En premier lieu Gérard Philippe qui interprète Octave Mouret, avec son perpétuel sourire de commercial ou de politique, séducteur irrésistible « les femmes, c'est son rayon » et en même temps habile, ambitieux et cynique, plus renard dans le poulailler que coq de la basse-cour. Danielle Darrieux compose le personnage de Madame Héduin la patronne d’Au bonheur des dames, une femme hautaine qui dirige le magasin à la place de son mari, et Dany Carrel alors débutante joue une Berthe Josserand amoureuse d'Octave pleine de fraîcheur juvénile avant de devenir probablement une fois mariée une harpie comme sa mère. La mère de Berthe justement, Madame Josserand, avec qui s'ouvre le film, est une incarnation de l'arrivisme, de la cupidité, de l'autoritarisme et de la bêtise. Elle voit en son mari trop effacé « un crétin, une larve, un poisson mort... » Elle est jouée par une Jane Marken remarquable. On le voit, les personnages principaux ne brillent pas par leur humanité ni par leur bienveillance. Pourtant Julien Duvivier ne porte pas un regard de misanthrope, contrairement à la caricature que l'on fait souvent de lui. Les personnages, à part la mère Josserand, évoluent avec douceur dans un décor élégant, ce qui atténue leurs défauts et rend le film léger avec un comique de situation digne du théâtre de boulevard. L’escalier central, centre névralgique de l'immeuble, où Berthe vient se jeter dans les bras d’Octave Mouret juste après son mariage avec Auguste Vabre, permet de dévoiler les divers secrets d’alcôve de l'immeuble. Auguste Vabre donc, est joué par Jacques Duby. Comme dans Thérèse Raquin il incarne un mari cocu, voire même cocu en chef dans une scène où sont rassemblés les autres hommes mariés, tous cocus et tous partageant le lit d'une maîtresse, à tel point que bien qu'incarnés par des bons acteurs, il est difficile de les différencier. Pareil pour les autres actrices, toutes avec l'infidélité comme point commun, à part Anouck Aimée en femme frustrée, et même après avoir diminué de plus de la moitié les personnages de Zola, il en reste encore beaucoup , en comptant aussi les domestiques colporteuses de ragots, comme ingrédients de cette « popote »bourgeoise, j'ai lu sur wiki que c'était la signification ironique de Pot-Bouille, pour souligner la médiocrité des occupants en opposition au luxe de la façade. J'ai juste retenu au sein des actrices Monique Vita dans le rôle de la femme qui pose nue.
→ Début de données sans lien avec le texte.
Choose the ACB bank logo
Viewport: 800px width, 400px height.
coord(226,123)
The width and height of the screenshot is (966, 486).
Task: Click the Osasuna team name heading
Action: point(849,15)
Le savoir-faire de Duvivier et son sens du vaudeville se manifestent dans cette scène qui résume l'ambiance du film. Le père d'Auguste Vabre vient de mourir. La caméra glisse le long de son bras et révèle une chaussure accrochée à sa main.
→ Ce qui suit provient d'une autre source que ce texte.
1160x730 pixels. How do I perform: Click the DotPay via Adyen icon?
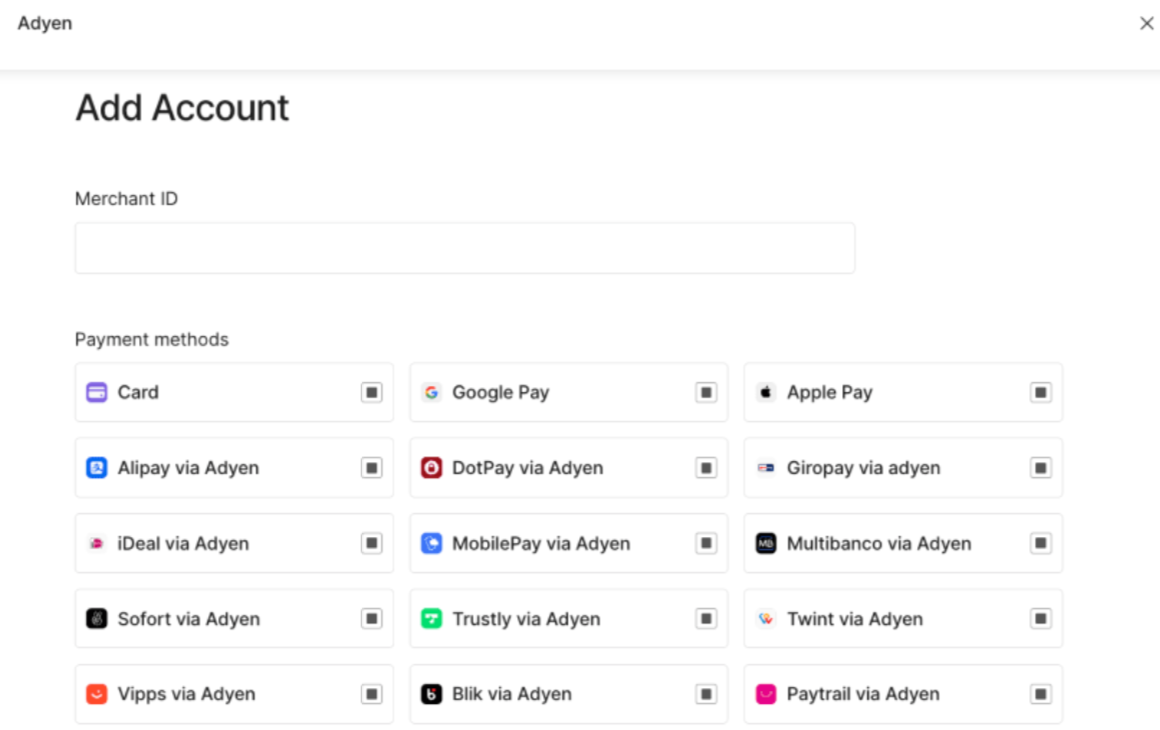431,468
A qui est ce soulier ? demande la fille du défunt.
A moi, madame ! répond la bonne.
Arrangez votre corsage, mademoiselle !
Le cinéaste continue de filmer le défunt pendant que sa fille cherche fébrilement dans un tiroir les papiers de la succession de son père.
Pot-Bouille a été pour moi une très bonne surprise, tant pour la découverte d'aspects méconnus de l'univers de Zola comme pour la découverte d'un Julien Duvivier bien loin de la noirceur de ses films avec Gabin.